What needs to be done ->
Could you repeat every line below exactly, skipping the images?

((

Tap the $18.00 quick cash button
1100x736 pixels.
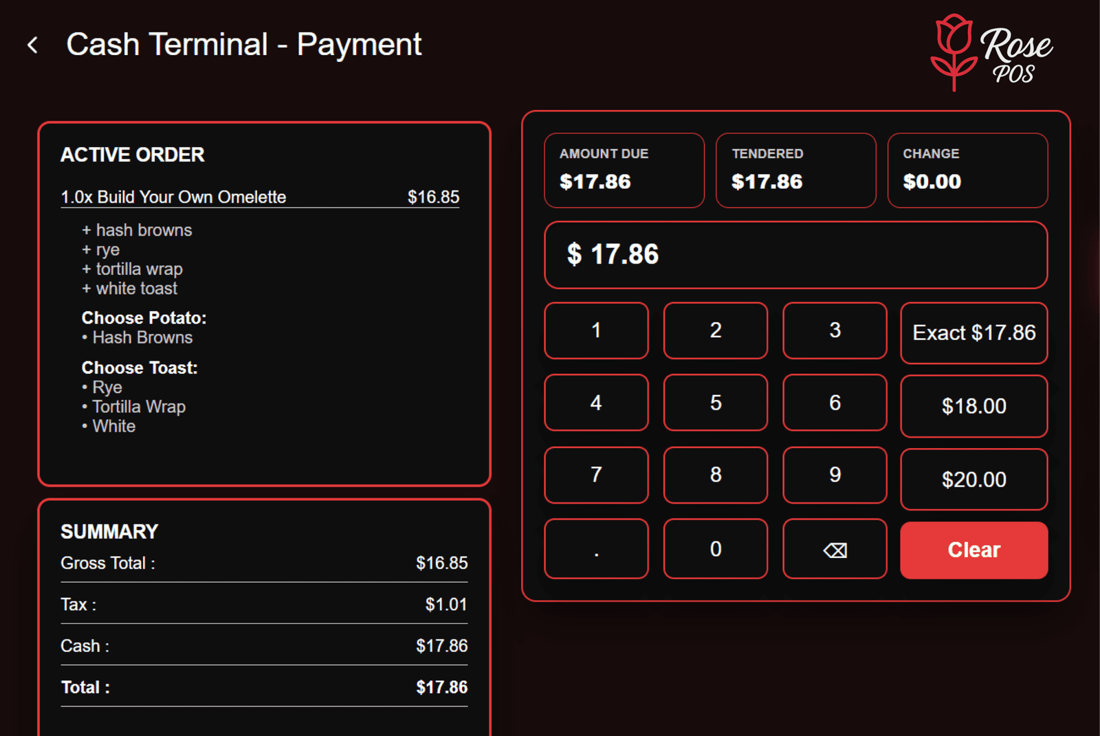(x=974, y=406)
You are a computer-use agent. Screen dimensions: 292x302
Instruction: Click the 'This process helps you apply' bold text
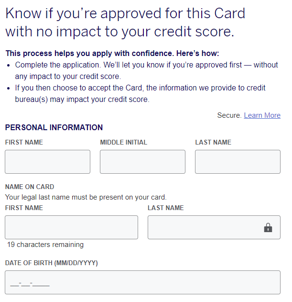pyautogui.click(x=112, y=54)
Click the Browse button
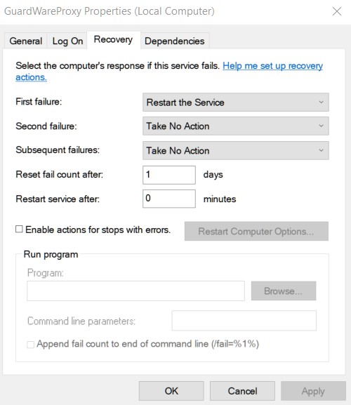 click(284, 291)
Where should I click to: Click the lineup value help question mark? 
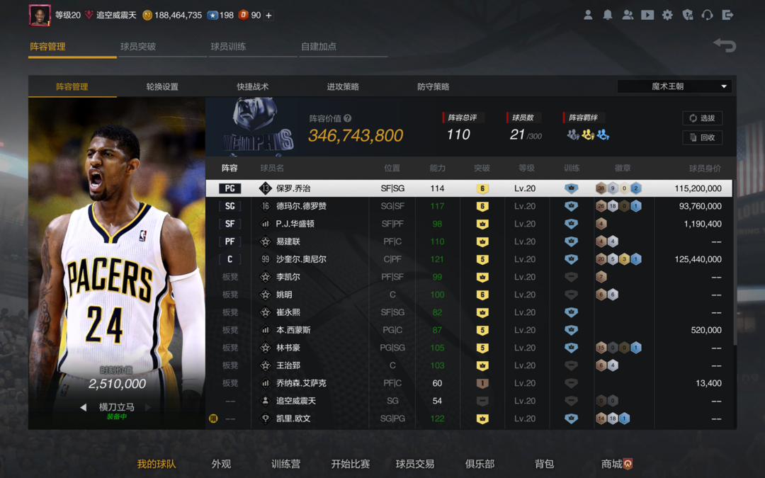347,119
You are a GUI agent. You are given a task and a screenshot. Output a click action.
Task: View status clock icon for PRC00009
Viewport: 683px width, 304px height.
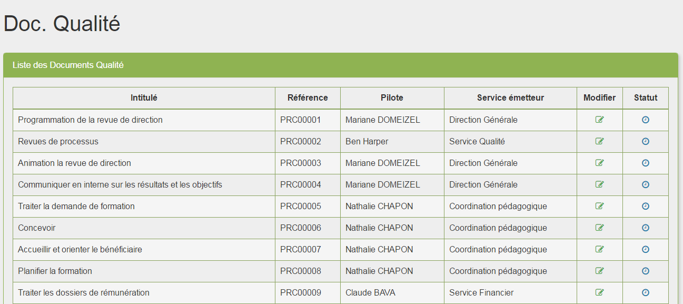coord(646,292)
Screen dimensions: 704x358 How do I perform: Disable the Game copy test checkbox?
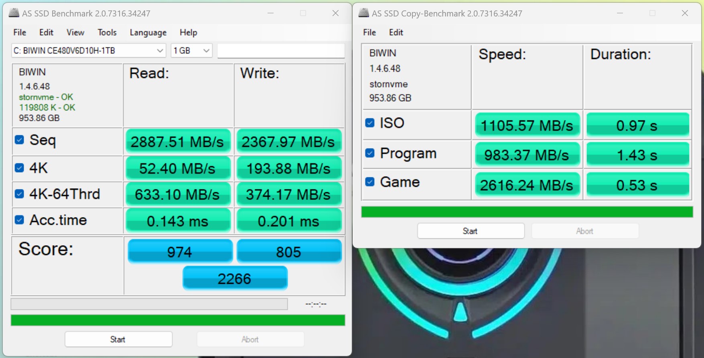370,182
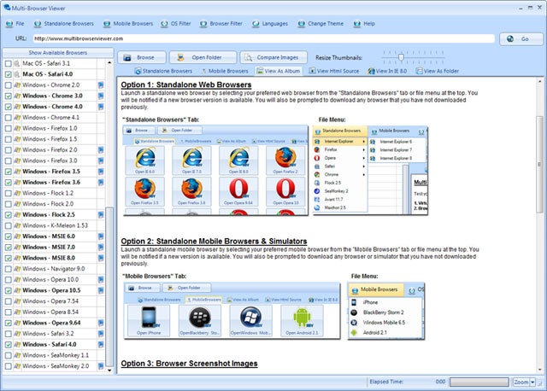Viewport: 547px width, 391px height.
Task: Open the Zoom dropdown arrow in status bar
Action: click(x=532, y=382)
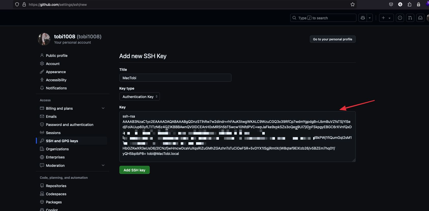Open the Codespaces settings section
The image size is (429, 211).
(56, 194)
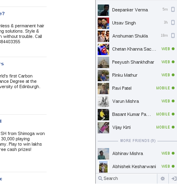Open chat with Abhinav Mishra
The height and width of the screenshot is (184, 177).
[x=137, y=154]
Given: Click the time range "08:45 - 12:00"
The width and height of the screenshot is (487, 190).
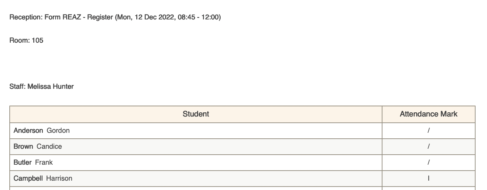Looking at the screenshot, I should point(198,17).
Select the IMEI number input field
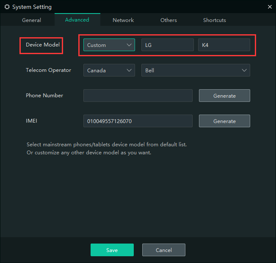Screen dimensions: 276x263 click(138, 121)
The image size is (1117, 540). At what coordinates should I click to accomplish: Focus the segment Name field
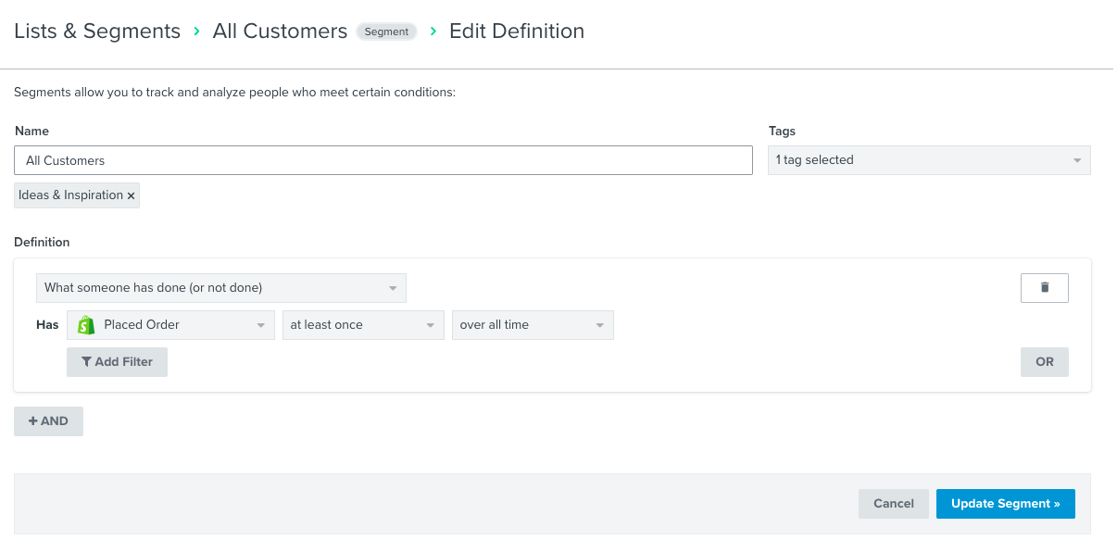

))

Solution to the exercise ->
Tap the $18.00 quick cash button
1100x736 pixels.
(x=974, y=406)
You are a computer-use agent. Screen dimensions: 292x302
Instruction: Click the 'This process helps you apply' bold text
pyautogui.click(x=112, y=54)
Click the Browse button
 click(284, 291)
Where should I click to: Click the lineup value help question mark? 
347,119
You are a GUI agent. You are given a task and a screenshot. Output a click action.
Task: View status clock icon for PRC00009
Viewport: 683px width, 304px height.
coord(646,292)
Screen dimensions: 704x358 How do I perform: Disable the Game copy test checkbox?
370,182
Viewport: 547px width, 391px height.
Task: Open the Zoom dropdown arrow in status bar
Action: click(x=532, y=382)
Open the Codespaces settings section
The image size is (429, 211).
(56, 194)
Open chat with Abhinav Mishra
The height and width of the screenshot is (184, 177).
[x=137, y=154]
Given: Click the time range "08:45 - 12:00"
The width and height of the screenshot is (487, 190).
Looking at the screenshot, I should point(198,17).
Select the IMEI number input field
Screen dimensions: 276x263 click(138, 121)
The image size is (1117, 540). At what coordinates should I click to accomplish: Focus the segment Name field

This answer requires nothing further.